→ TEXT:
Posted by: patenttranslator | September 25, 2010

GOOD BYE BLOCKBUSTER (HUMAN TRANSLATION), IT WAS NICE TO KNOW YOU?

I read in the paper yesterday that after 25 years, Blockbuster filed for bankruptcy to reduce its debt and restructure its business. I remember when Blockbuster moved into my neighborhood in San Francisco, about 25 years ago. It was on Geary and 14th Avenue. I used to love to walk there in the afternoon from my apartment near Golden Gate Park, look at the new films being offered and people looking for cheap and (mostly) harmless entertainment and then walk with a tape or two back home. I used to time it so that I would be coming back at dusk. I loved walking the streets of San Francisco when the sun was setting and the colors were fading.

Blockbuster followed me wherever we moved. It was not too far from our  house in Santa Rosa. And it is only a 10-minute walk from our house in suburban Chesapeake here in Virginia. I will be sorry to see them go if my local Blockbuster store closes too. But the fact is, I don’t walk to that store anymore. Like so many former Blockbuster customers, I now have a blu-ray player connected to a wireless network. If I want to watch a movie, I go online to Netflix, put a few film titles into my queue of films to watch and I can then watch them instantly on my teevee if there is nothing worth watching on the movie channels which is usually the case. How did Blockbuster miss the fact that Internet would kill its walk-in business? Wasn’t it obvious already quite a few years ago that renting a domain online was much cheaper than paying rent for stores in thousands of buildings? At the peak of its successful business, Blockbuster had about 9,000 stores worldwide. It still has about 3,000 stores with an average size of 5,000 square feet in the US. There is a blockbuster.com domain, but my blu-ray player came with an offer of a wireless connection to Netflix, so that is what I signed up for. Somebody high up in the Blockbuster management must have been asleep for a long, long time.

The most popular articles on my blog are posts dealing with machine translation. When I look at the search terms people used to find my blog, I see that literally every day people end up on my blog after running a search with a phrase such as “When will software replace human translators?” (Note that this query, from yesterday, is not about “whether” but “when”. Translators are doomed. It is only a matter of time, see also the last comment on one of my posts about machine translation). Human translators are afraid that computers and software will obliterate their jobs, as they made redundant so many other professions, from bank tellers to travel agents and all kinds of managers. They are afraid that they too will be busted by Internet, which is what is happening to Blockbuster now. Machine translation (MT) is indeed ubiquitous on the Internet. In most countries where English is a foreign language, MT is just a tab in your browser. It is free and everybody is using it. Including my brother in Europe who uses it among other things to read my blog because he does not know English. But he is complaining bitterly that he can’t figure out from the MT function what it is that I am saying. So we spend an hour or so talking on Skype, which is another example of how Internet and software ruined a very profitable business for long distance phone companies. A few years ago, that hour would have cost me 20 dollars. But talking on Skype is free, just like machine translation.

I have good news and bad news for translators who are worried that Internet and machine translation will kill their business model as well. Let’s have the bad news first. It will probably kill the kind of translation that is not really very important. The kind that people don’t really want to pay money for. Translating my blog, for instance. Really stupid business owners abroad will continue to use MT to translate the content of their websites into English. I have seen websites of “pensions” in Europe in English that were so hilarious that they must have been done with machine translation. It is not a good idea to use MT for this purpose. Potential customers will see right away that nobody speaks English at this establishment.

→ WHAT YOU NEED TO DO:
- 1) Summarize the blog post in two sentences.
- 2) Reproduce the stretch of the blog post from "I have good" through "at this establishment." word for word.

→ RAW DATA:
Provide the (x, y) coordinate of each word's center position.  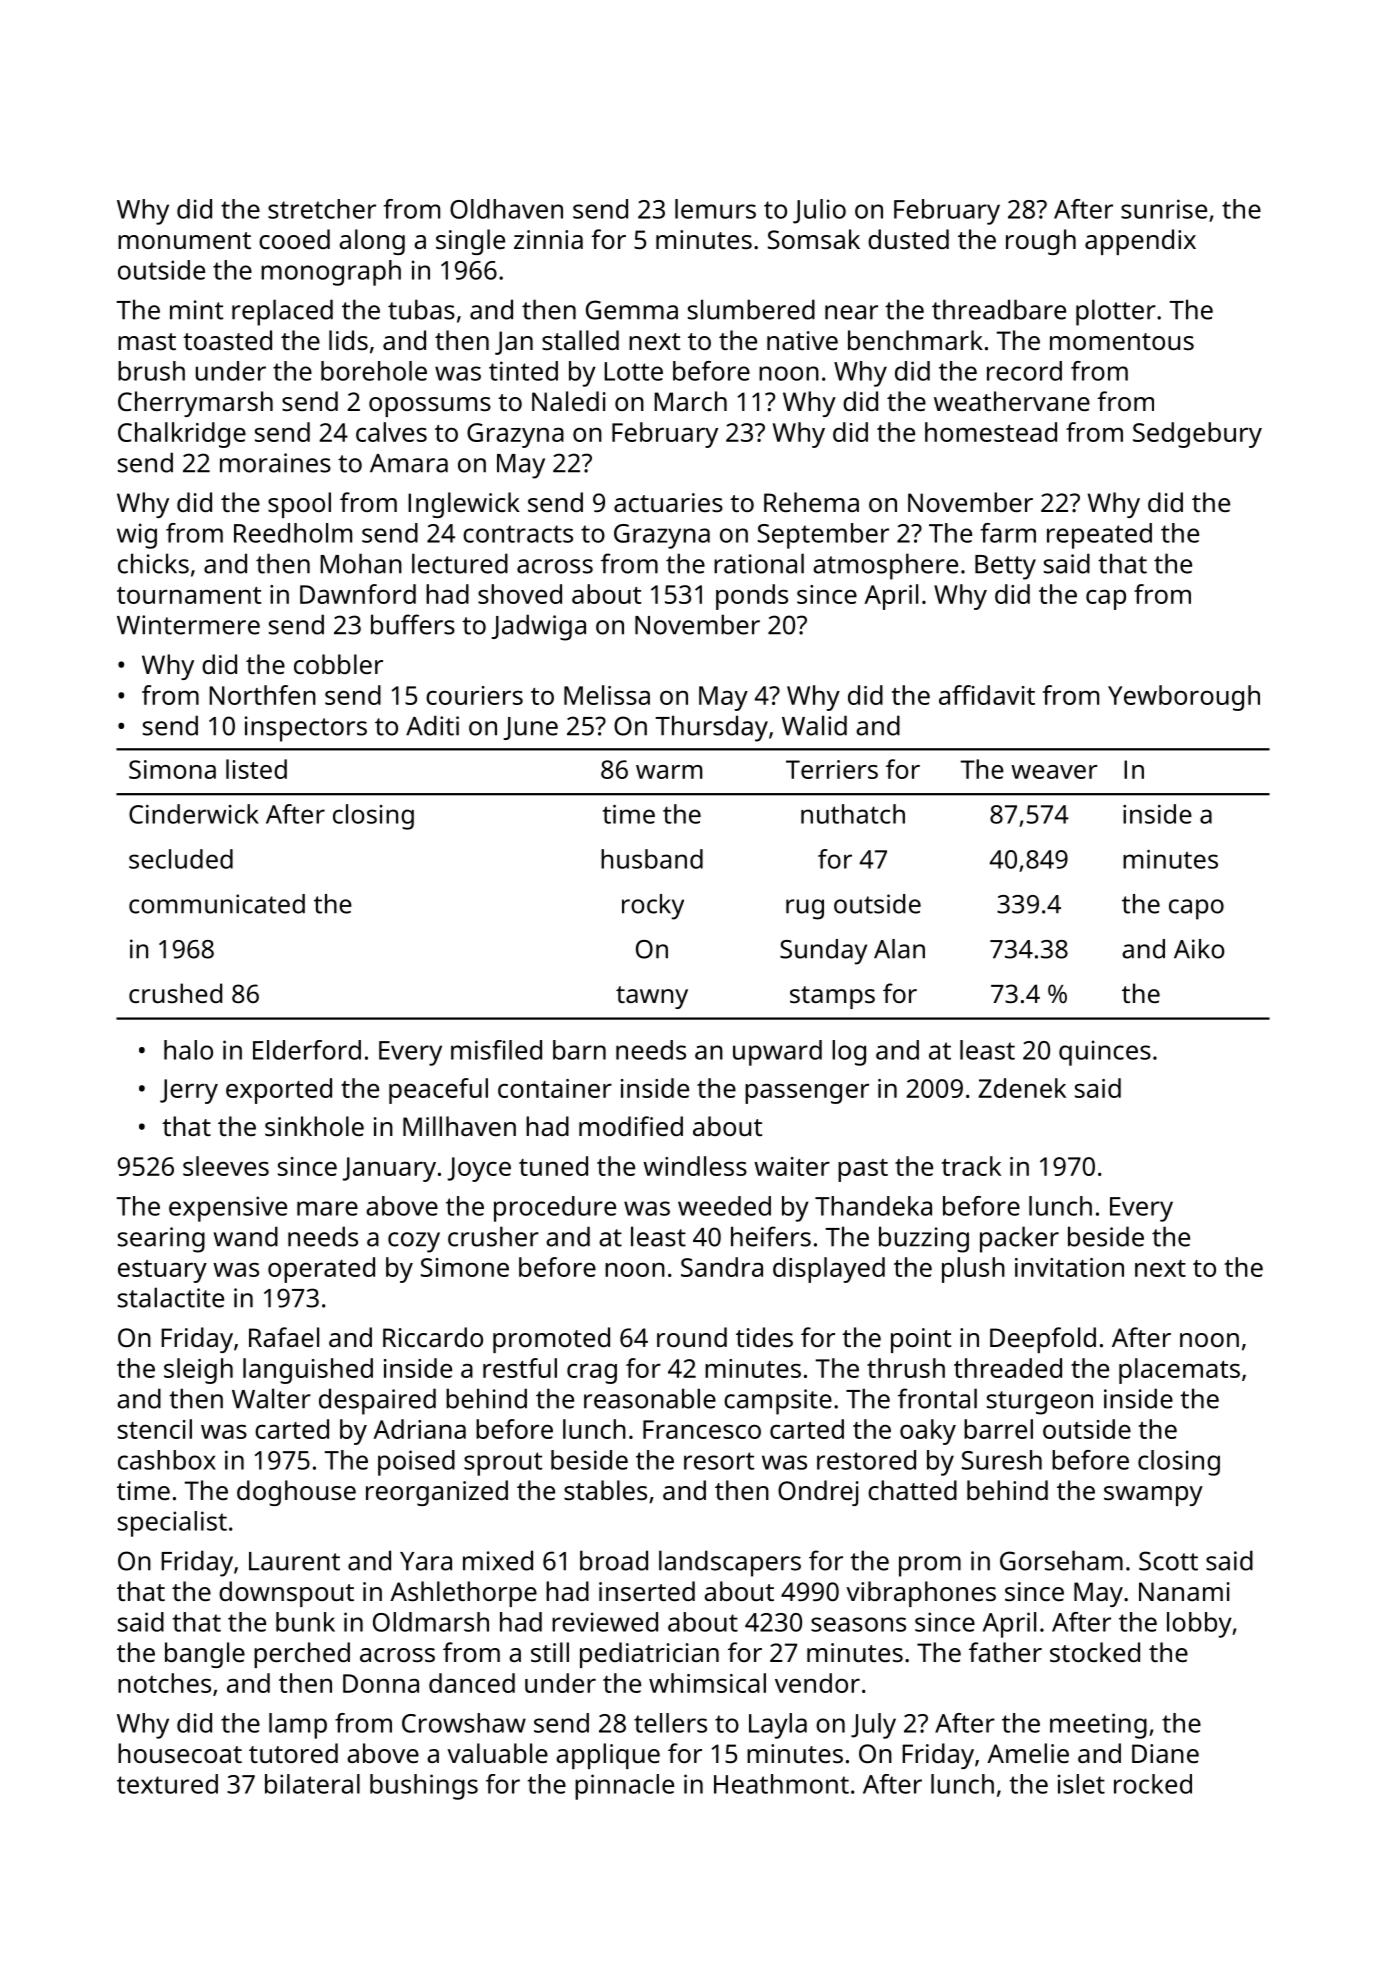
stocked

→ TASK-BY-TASK RESULTS:
- 1) The writer remembers walking to a Blockbuster in San Francisco to rent tapes but now watches films through Netflix, and wonders how Blockbuster, which filed for bankruptcy after 25 years, missed the fact that the Internet would kill its walk-in business. Turning to translation, the post says human translators fear that machine translation will bust them the same way, and that the bad news is it will probably kill the kind of translation people don't really want to pay for.

- 2)
I have good news and bad news for translators who are worried that Internet and machine translation will kill their business model as well. Let’s have the bad news first. It will probably kill the kind of translation that is not really very important. The kind that people don’t really want to pay money for. Translating my blog, for instance. Really stupid business owners abroad will continue to use MT to translate the content of their websites into English. I have seen websites of “pensions” in Europe in English that were so hilarious that they must have been done with machine translation. It is not a good idea to use MT for this purpose. Potential customers will see right away that nobody speaks English at this establishment.